The Union ministry of health and family welfare’s proposal to amend the Drugs and Cosmetics Act, 1940, to regulate the import, manufacture, distribution and sale of stem cells and stem cell based products is critical to prevent potential misuse. Since Dolly the sheep was cloned from an adult somatic cell in 1996, experiments using stem cell therapies and products to treat diseases have grown exponentially. But with great hope comes an equally great potential of misuse for exploitative stem cell treatments that are used on patients before they have been evaluated and proven to be safe and effective.
The most essential components of the healthcare are food and drugs. The recovery of ailing patients from illness is directly related to the quality of drugs consumed. The proliferation of spurious drug in India is a serious problem for the health of the people and there is an urgent need to curb it.
India has made a commendable progress in the field of medicine, surgery and the manufacture of pharmaceutical preparations but the menace of spurious drugs is endangering lives. Misuse of stem cell-based products is another area of concern. It is against this backdrop that the Union health ministry has proposed an amendment to the Drugs and Cosmetics Act that may finally bring stem cells and cell-based products under the ambit of the law. In a recent notification, the ministry defined the category of stem cells and their derivatives that would be termed a drug, and would thereby have to follow the protocols mandated for any drug development.
It said stem cells and products which are substantially altered, amounting to a change in biological characteristics or those subjected to gene editing or modification will be treated as a drug and will have to seek the regulator’s approval before coming to the market. Currently, no such permission is required.
Stem cells, harvested from the umbilical cord and bone marrow, have been scientifically proven to treat cancers, immunological diseases, etc. But, over the years, many doctors have started offering stem cell treatment for diseases where efficacy and safety are yet to be established.

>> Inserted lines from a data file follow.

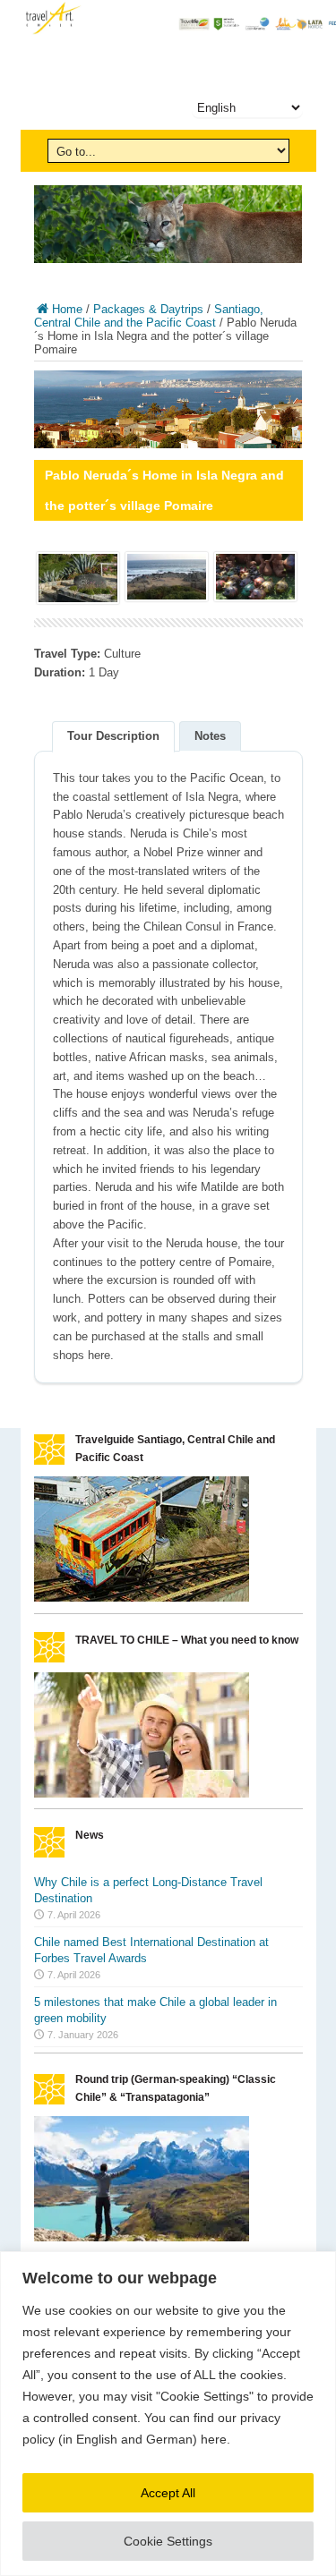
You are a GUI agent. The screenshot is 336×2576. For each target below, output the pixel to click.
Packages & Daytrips (148, 309)
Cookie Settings (168, 2541)
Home (67, 309)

The ministry’s proposed amendments define the category of stem cells and their derivatives that would be termed as a drug and would have to follow the mandatory drug development protocols for safety and efficacy before getting the drug regulator’s approval to be used or marketed. It includes products with stem cells that have been “substantially altered” to change their biological characteristics or those that have been subjected to gene editing or modification.
The proposed draft defines stem cell and cell-based products as a drug, which has been derived from processed cells by means of substantial and more than minimal manipulation with the objective of differentiation of the cell or tissue. Moreover, the draft has further explained substantial or more than minimal manipulation processing methods involves during stem cell preparation. Stem cells are undifferentiated cells that are the body’s building blocks and can generate healthy and functioning specialised cells to replace diseased or dysfunctional cells that cannot heal naturally. The use of autologous stem cells — where the person’s own stem cells are harvested from the bone marrow and umbilical cord and minimally manipulated before being infused back — to regenerate damaged cells, tissues and organs, will not require a regulatory nod.
Autologous stem cell are increasingly being used to boost regeneration of healthy cells, such as in the treatment of blood cancer with haematopoietic stem cells in the bone marrow, and for replacing cells destroyed by high doses of chemotherapy. Stem cells are currently being used for genetic disorders, dementia, autism, etc, without explaining to patients or relatives that autologous mononuclear cells transplant is not going to benefit them in any way.
The move by the government to legitimise the use of stem cell in the country has been hailed by practitioners of such therapies. “There is a huge outcry about the legality of using stem cells to treat patients when they are being used the world over. Doctors fear losing their registration. The autologous therapies need an operation theatre setting as cells are removed from bone marrow but most reputed hospitals refuse permission,” said a surgeon, who routinely uses stem cell therapy to treat muscular dystrophy and spinal cord injuries.
Doctors and researchers believe stem cells may one day be used to make cells and tissues for therapy of many diseases, including Parkinson’s disease, Alzheimer’s disease, spinal cord injury, heart disease, diabetes and arthritis. Since stem cells can be modified into different functional adult cell types, therapies using them can potentially cure all diseases involving tissue degeneration, including heart failure, spinal cord injury (actor Christopher “Superman” Reeves was a big supporter of stem cell research), stroke, burns,type 1 diabetes, osteoarthritis, rheumatoid arthritis, muscular dystrophy, Parkinson’s disease, Huntington’s disease, Alzheimer’s and amyotrophic lateral sclerosis (ALS), which most famously affected physicist Stephen Hawking, among others. It’s this potential that makes it imperative to regulate and protect the sick from financial exploitation and their families from emotional devastation, feel experts.